Hello, I have a problem when I fine tune “meta-llama/Llama-2-7b-hf” for classification task.
from datasets import load_dataset
from transformers import DataCollatorWithPadding
from transformers import LlamaTokenizer,
LlamaForSequenceClassification
import torch
from peft import get_peft_model, LoraConfig, TaskType
from transformers import Trainer, TrainingArguments
import evaluate
import numpy as np
class WeightedCELossTrainer(Trainer):
def compute_loss(self, model, inputs, return_outputs=False, **kwargs):
labels = inputs.pop("labels")
print(labels.device)
print(model.device)
print(labels)
print(inputs)
outputs = model(**inputs)
print(outputs)
logits = outputs.get("logits")
loss_fct = torch.nn.CrossEntropyLoss()
loss = loss_fct(logits.view(-1, self.model.config.num_labels), labels.view(-1))

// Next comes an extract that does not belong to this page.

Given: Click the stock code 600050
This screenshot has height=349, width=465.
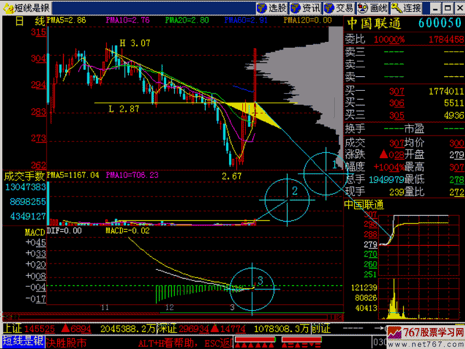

return (loss, outputs) if return_outputs else loss
def compute_metrics(eval_pred):
precision_metric = evaluate.load("precision")
recall_metric = evaluate.load("recall")
f1_metric = evaluate.load("f1")
accuracy_metric = evaluate.load("accuracy")
logits, labels = eval_pred
predictions = np.argmax(logits, axis=-1)
precision = precision_metric.compute(predictions=predictions, references=labels)["precision"]
recall = recall_metric.compute(predictions=predictions, references=labels)["recall"]
f1 = f1_metric.compute(predictions=predictions, references=labels)["f1"]
accuracy = accuracy_metric.compute(predictions=predictions, references=labels)["accuracy"]
return {"precision": precision, "recall": recall, "f1-score": f1, 'accuracy': accuracy}
MAX_LEN = 512
llama_checkpoint = "meta-llama/Llama-2-7b-hf"
dataset = load_dataset("mehdiiraqui/twitter_disaster")
data = dataset["train"].train_test_split(train_size=0.8, seed=42)
data["val"] = data.pop("test")
data["test"] = dataset["test"]
col_to_delete = ["id", "keyword", "location", "text"] # Remove the undesired columns
pos_weights = len(data['train'].to_pandas()) / (2 * data['train'].to_pandas().target.value_counts()[1])
neg_weights = len(data['train'].to_pandas()) / (2 * data['train'].to_pandas().target.value_counts()[0])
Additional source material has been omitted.